(Data extracted from a collection)

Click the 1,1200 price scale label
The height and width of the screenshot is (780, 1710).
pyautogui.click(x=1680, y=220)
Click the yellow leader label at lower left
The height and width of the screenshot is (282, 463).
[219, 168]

- Work required: Write out each entry again, character for character.

- Result for this exercise:
Click the 1,1200 price scale label
The height and width of the screenshot is (780, 1710).
pyautogui.click(x=1680, y=220)
Click the yellow leader label at lower left
The height and width of the screenshot is (282, 463).
[219, 168]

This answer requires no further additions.